Stored items:
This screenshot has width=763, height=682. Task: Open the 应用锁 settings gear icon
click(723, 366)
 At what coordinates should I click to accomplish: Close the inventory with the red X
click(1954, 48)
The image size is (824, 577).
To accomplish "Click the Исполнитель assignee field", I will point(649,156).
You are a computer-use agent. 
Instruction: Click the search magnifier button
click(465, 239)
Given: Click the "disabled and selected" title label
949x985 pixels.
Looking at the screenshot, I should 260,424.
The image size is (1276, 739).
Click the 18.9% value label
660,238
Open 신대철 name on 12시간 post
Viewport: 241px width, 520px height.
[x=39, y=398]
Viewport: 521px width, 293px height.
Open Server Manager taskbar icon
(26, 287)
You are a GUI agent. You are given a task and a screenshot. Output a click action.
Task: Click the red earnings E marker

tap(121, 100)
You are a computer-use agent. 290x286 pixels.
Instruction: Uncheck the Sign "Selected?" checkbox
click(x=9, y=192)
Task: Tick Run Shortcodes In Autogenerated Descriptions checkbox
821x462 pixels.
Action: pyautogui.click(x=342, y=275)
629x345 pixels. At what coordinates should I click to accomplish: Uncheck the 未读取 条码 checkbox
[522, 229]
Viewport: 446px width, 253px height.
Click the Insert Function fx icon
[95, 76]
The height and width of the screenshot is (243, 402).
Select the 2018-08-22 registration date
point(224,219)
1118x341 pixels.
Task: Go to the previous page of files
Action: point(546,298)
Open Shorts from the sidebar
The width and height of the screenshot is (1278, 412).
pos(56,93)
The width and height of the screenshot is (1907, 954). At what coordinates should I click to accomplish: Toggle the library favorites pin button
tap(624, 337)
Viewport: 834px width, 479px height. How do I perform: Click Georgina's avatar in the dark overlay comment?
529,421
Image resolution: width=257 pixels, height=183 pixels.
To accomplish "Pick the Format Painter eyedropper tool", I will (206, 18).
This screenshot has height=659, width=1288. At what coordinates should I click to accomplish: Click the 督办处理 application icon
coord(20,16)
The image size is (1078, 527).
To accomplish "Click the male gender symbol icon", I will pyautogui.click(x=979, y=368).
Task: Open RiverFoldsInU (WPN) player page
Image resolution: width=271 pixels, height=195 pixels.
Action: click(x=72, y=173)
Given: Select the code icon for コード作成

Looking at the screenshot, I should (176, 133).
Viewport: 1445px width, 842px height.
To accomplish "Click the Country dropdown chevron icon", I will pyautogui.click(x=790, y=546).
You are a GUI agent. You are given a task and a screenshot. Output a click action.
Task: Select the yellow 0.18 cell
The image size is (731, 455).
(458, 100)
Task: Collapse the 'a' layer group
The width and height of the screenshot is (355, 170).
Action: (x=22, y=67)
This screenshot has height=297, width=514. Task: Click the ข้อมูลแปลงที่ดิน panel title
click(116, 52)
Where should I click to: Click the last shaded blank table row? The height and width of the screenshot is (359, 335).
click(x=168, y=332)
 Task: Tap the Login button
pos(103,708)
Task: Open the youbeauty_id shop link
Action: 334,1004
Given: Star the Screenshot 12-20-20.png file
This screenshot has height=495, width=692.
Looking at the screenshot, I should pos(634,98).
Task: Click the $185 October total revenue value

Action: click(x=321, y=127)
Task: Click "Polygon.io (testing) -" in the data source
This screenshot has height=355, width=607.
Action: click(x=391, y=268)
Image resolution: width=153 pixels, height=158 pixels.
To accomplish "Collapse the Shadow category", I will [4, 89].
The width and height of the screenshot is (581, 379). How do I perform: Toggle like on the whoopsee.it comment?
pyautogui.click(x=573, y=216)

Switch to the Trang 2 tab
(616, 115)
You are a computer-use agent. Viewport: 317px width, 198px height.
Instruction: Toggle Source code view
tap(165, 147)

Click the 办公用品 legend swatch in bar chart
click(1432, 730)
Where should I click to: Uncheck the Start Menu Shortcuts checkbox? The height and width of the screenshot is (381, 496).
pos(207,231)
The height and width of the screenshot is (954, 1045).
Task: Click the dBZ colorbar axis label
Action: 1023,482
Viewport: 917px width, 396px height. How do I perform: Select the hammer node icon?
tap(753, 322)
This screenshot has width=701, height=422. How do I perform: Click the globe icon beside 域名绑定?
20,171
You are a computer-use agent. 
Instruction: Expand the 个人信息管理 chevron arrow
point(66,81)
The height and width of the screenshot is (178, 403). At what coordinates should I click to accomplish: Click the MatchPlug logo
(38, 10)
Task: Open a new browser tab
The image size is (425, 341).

INSTRUCTIONS FOR THE TASK: Extract every entry above as it appears.

TASK RESULT:
This screenshot has width=763, height=682. Task: Open the 应用锁 settings gear icon
click(723, 366)
 At what coordinates should I click to accomplish: Close the inventory with the red X
click(1954, 48)
The image size is (824, 577).
To accomplish "Click the Исполнитель assignee field", I will point(649,156).
You are a computer-use agent. 
Instruction: Click the search magnifier button
click(465, 239)
Given: Click the "disabled and selected" title label
949x985 pixels.
Looking at the screenshot, I should 260,424.
The image size is (1276, 739).
Click the 18.9% value label
660,238
Open 신대철 name on 12시간 post
Viewport: 241px width, 520px height.
[x=39, y=398]
Viewport: 521px width, 293px height.
Open Server Manager taskbar icon
(26, 287)
You are a GUI agent. You are given a task and a screenshot. Output a click action.
Task: Click the red earnings E marker

tap(121, 100)
You are a computer-use agent. 290x286 pixels.
Instruction: Uncheck the Sign "Selected?" checkbox
click(x=9, y=192)
Task: Tick Run Shortcodes In Autogenerated Descriptions checkbox
821x462 pixels.
Action: pyautogui.click(x=342, y=275)
629x345 pixels. At what coordinates should I click to accomplish: Uncheck the 未读取 条码 checkbox
[522, 229]
Viewport: 446px width, 253px height.
Click the Insert Function fx icon
[95, 76]
The height and width of the screenshot is (243, 402).
Select the 2018-08-22 registration date
point(224,219)
1118x341 pixels.
Task: Go to the previous page of files
Action: point(546,298)
Open Shorts from the sidebar
The width and height of the screenshot is (1278, 412).
pos(56,93)
The width and height of the screenshot is (1907, 954). At what coordinates should I click to accomplish: Toggle the library favorites pin button
tap(624, 337)
Viewport: 834px width, 479px height. How do I perform: Click Georgina's avatar in the dark overlay comment?
529,421
Image resolution: width=257 pixels, height=183 pixels.
To accomplish "Pick the Format Painter eyedropper tool", I will (206, 18).
This screenshot has height=659, width=1288. At what coordinates should I click to accomplish: Click the 督办处理 application icon
coord(20,16)
The image size is (1078, 527).
To accomplish "Click the male gender symbol icon", I will pyautogui.click(x=979, y=368).
Task: Open RiverFoldsInU (WPN) player page
Image resolution: width=271 pixels, height=195 pixels.
Action: click(x=72, y=173)
Given: Select the code icon for コード作成

Looking at the screenshot, I should (176, 133).
Viewport: 1445px width, 842px height.
To accomplish "Click the Country dropdown chevron icon", I will pyautogui.click(x=790, y=546).
You are a GUI agent. You are given a task and a screenshot. Output a click action.
Task: Select the yellow 0.18 cell
The image size is (731, 455).
(458, 100)
Task: Collapse the 'a' layer group
The width and height of the screenshot is (355, 170).
Action: (x=22, y=67)
This screenshot has height=297, width=514. Task: Click the ข้อมูลแปลงที่ดิน panel title
click(116, 52)
Where should I click to: Click the last shaded blank table row? The height and width of the screenshot is (359, 335).
click(x=168, y=332)
 Task: Tap the Login button
pos(103,708)
Task: Open the youbeauty_id shop link
Action: 334,1004
Given: Star the Screenshot 12-20-20.png file
This screenshot has height=495, width=692.
Looking at the screenshot, I should pos(634,98).
Task: Click the $185 October total revenue value

Action: click(x=321, y=127)
Task: Click "Polygon.io (testing) -" in the data source
This screenshot has height=355, width=607.
Action: click(x=391, y=268)
Image resolution: width=153 pixels, height=158 pixels.
To accomplish "Collapse the Shadow category", I will [4, 89].
The width and height of the screenshot is (581, 379). How do I perform: Toggle like on the whoopsee.it comment?
pyautogui.click(x=573, y=216)

Switch to the Trang 2 tab
(616, 115)
You are a computer-use agent. Viewport: 317px width, 198px height.
Instruction: Toggle Source code view
tap(165, 147)

Click the 办公用品 legend swatch in bar chart
click(1432, 730)
Where should I click to: Uncheck the Start Menu Shortcuts checkbox? The height and width of the screenshot is (381, 496).
pos(207,231)
The height and width of the screenshot is (954, 1045).
Task: Click the dBZ colorbar axis label
Action: 1023,482
Viewport: 917px width, 396px height. How do I perform: Select the hammer node icon?
tap(753, 322)
This screenshot has width=701, height=422. How do I perform: Click the globe icon beside 域名绑定?
20,171
You are a computer-use agent. 
Instruction: Expand the 个人信息管理 chevron arrow
point(66,81)
The height and width of the screenshot is (178, 403). At what coordinates should I click to accomplish: Click the MatchPlug logo
(38, 10)
Task: Open a new browser tab
The image size is (425, 341).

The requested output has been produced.